Biodistribution of avidin and pre-targeted bDOX. (A) Biodistribution of ^99mTc-biotin injected at different times (1 h, 2 h, 4 h, 5 h and 6 h) after the injection of avidin. The values represent mean ± SD (n = 4). (B) Bright-field (upper) and DOX fluorescence (below) images of tumour and major organs ex vivo after injecting free DOX or pre-targeted bDOX. The scale bar represents 1 cm. (C) Quantification of Figure 6B, exhibiting average relative DOX fluorescence intensity of tumour, heart and liver. The values represent mean ± SD (n = 3). (D) CLSM images of DAPI-stained frozen sections showing drug accumulation in tumour and heart tissues after injecting PBS, un-pre-targeted bDOX, free DOX or pre-targeted bDOX. Blue colour represents DAPI-stained nuclei, and pseudo-red colour represents fluorescence from DOX or bDOX. The scale bar represents 50 μm. * p < 0.05. (pre-bDOX: pre-targeted bDOX).

Figure 7

In vivo evaluation of chemotherapeutic effects and side effects. (A) Representative bioluminescence images of LS180-bearing BALB/c nude mice on different days after various treatments, showing the rate of tumour growth.

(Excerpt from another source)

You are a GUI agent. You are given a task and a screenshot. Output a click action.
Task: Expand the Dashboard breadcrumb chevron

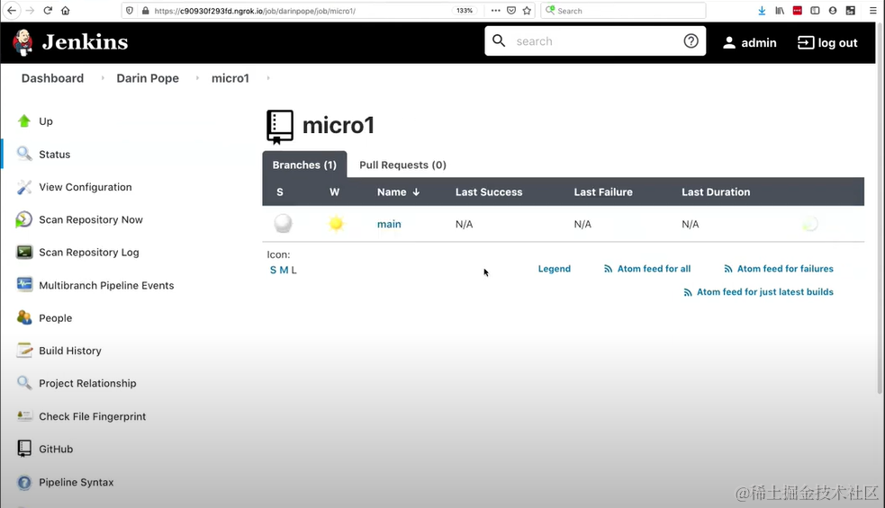point(102,79)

The mice in each group are shown in Figure S15. (B) Quantification of the relative tumour fluorescence intensity in Figure 7A and Figure S15. The values represent mean ± SD (n = 5). (C) A photograph of tumours collected from different groups after therapy (day 10). Note that tumours from one mouse were stacked into a pile. The scale bar represents 2 cm. (D) Average tumour weight per mouse for different groups, weighed and calculated from Figure 7C. The values represent mean ± SD (n = 5). (E) Relative mouse body weight of various groups during therapy. The values represent mean ± SD (n = 5). Changes in blood routine examination parameters: (F) WBC and (G) MO of various groups during therapy. The values represent mean ± SD (n = 5). TUNEL-stained frozen section of (H) tumour and (I) heart tissues after the treatments. Compared to free DOX, increased tumour cellular apoptosis and decreased cardiomyocyte apoptosis were exhibited after a treatment with pre-targeted bDOX. The scale bar represents 25 μm. (J) H&E-stained tumour and spleen tissue sections after the treatments. Compared to free DOX, increased tumour necrosis and decreased spleen damage were exhibited after a treatment with pre-targeted bDOX. The scale bar represents 100 μm. * p < 0.05; ** p < 0.01; *** p < 0.001. (MO: monocytes; ns: no significance; pre-bDOX: pre-targeted bDOX; WBC: white blood cells).